Última modificación: 19 de marzo de 2025

Policy No. 4204 Router and Switch Security Procedure

Download Router and Switch Security Procedure Document

Propósito

The purpose of this procedure is to describe the minimal security configuration required for all routers and switches connecting to a production network or used in a production capacity at or on behalf of PCSD.

Alcance

All employees, contractors, consultants, temporary, and other workers at PCSD must adhere to this procedure. All routers and switches connected to PCSD production networks are affected.

Procedimiento

Configuration Standards

Only one local user account is configured on the router, used for backup if an external authentication source is not reachable.
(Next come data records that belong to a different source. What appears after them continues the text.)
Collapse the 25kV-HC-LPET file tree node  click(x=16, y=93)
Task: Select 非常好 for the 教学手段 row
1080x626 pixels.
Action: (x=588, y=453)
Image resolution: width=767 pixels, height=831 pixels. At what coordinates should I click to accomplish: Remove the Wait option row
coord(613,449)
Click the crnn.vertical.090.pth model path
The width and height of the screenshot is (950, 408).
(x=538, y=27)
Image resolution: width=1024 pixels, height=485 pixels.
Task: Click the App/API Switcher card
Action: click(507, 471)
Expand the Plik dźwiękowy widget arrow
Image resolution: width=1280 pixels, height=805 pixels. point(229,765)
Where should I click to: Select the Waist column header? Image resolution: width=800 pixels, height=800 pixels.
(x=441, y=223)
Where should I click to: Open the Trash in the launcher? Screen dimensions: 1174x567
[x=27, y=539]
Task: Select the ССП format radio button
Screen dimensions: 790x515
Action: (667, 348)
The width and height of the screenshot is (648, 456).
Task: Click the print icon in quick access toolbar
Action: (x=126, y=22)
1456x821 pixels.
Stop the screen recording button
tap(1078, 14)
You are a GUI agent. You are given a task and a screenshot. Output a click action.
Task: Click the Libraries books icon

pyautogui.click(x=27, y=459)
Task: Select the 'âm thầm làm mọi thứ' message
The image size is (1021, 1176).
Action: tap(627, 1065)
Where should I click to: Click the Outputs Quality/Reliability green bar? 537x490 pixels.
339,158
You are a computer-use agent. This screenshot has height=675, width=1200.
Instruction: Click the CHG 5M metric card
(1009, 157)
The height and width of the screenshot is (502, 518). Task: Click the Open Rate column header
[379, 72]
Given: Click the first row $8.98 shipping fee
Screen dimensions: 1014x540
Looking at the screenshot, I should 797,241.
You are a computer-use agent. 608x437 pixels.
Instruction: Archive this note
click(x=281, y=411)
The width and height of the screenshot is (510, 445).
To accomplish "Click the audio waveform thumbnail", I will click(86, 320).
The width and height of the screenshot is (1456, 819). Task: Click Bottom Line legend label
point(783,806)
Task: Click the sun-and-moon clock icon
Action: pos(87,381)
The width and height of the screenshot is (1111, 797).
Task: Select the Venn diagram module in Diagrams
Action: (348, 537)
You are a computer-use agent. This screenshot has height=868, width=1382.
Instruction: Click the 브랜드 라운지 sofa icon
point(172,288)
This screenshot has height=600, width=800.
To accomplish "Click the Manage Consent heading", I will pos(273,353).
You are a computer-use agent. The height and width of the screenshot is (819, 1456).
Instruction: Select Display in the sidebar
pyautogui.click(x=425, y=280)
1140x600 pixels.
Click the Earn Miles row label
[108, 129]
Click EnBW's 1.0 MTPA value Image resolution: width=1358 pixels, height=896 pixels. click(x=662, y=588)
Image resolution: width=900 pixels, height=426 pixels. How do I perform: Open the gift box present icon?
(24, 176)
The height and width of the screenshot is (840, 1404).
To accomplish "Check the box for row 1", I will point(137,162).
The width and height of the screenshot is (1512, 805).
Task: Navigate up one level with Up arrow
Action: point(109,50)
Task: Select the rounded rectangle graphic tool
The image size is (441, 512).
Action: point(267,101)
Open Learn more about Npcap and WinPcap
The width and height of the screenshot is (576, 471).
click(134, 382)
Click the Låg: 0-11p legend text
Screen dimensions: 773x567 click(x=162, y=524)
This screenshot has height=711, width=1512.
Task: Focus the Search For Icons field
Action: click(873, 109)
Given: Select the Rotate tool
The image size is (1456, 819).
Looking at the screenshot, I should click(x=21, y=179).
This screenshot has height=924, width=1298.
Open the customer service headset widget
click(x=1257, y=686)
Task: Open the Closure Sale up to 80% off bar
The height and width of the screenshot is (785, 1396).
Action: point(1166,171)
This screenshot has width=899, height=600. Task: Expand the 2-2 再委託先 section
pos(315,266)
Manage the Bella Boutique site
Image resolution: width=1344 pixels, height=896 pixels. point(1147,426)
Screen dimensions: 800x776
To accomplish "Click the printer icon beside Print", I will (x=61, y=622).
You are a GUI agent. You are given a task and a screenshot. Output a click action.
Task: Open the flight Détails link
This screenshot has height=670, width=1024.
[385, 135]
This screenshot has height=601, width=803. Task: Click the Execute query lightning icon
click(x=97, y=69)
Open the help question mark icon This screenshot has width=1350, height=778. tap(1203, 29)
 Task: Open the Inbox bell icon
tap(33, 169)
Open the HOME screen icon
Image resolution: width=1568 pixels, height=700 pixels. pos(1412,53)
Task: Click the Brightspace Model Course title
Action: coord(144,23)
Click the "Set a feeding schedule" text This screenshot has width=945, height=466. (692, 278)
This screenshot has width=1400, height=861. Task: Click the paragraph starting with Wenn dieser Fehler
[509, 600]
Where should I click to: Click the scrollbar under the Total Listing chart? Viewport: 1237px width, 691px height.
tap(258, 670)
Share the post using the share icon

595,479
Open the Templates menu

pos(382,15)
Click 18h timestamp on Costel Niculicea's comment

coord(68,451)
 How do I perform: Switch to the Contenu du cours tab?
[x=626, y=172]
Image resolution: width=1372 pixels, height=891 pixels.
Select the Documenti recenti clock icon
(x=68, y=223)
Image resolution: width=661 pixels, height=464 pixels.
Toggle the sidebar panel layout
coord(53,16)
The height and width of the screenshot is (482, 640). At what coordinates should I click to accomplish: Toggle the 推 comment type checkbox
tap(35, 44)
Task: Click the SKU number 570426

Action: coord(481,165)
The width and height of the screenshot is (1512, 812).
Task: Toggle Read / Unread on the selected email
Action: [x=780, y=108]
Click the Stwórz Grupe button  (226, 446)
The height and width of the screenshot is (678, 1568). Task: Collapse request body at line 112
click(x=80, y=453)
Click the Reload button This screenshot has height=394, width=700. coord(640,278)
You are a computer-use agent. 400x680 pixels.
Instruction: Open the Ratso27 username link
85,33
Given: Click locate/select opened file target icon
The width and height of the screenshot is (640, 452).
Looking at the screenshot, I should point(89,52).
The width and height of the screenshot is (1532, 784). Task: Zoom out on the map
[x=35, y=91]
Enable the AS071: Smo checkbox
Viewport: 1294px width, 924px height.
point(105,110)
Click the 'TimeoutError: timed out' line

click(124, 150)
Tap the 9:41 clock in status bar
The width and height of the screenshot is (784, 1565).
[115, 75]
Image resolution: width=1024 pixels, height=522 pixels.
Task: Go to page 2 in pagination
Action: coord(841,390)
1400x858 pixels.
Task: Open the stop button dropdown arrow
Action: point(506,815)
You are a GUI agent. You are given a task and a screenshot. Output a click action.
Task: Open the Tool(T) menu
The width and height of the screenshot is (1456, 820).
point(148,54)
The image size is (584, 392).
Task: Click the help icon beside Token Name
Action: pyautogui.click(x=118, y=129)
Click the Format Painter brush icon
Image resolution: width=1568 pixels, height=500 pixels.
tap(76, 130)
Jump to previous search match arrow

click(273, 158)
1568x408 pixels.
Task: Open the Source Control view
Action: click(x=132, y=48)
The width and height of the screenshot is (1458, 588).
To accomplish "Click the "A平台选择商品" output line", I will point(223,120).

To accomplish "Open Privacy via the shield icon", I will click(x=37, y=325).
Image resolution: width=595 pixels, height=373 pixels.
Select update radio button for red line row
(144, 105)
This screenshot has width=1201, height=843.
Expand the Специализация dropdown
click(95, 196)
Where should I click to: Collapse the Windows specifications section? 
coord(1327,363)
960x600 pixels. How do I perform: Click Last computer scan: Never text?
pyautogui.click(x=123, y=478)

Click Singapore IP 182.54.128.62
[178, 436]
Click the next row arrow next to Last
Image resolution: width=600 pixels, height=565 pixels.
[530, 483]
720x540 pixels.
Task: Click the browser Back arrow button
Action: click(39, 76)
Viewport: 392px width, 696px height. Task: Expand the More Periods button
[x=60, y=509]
Routers and switches must use RADIUS for all user authentications.
The enable password on the router or switch must be kept in a secure encrypted form. The router or switch must have the enable password set to the current production router/switch password from the device’s support organization.
Only authorized tech support employees are allowed to log in to a router or switch. The Technology Director or Network Engineer can grant an employee rights.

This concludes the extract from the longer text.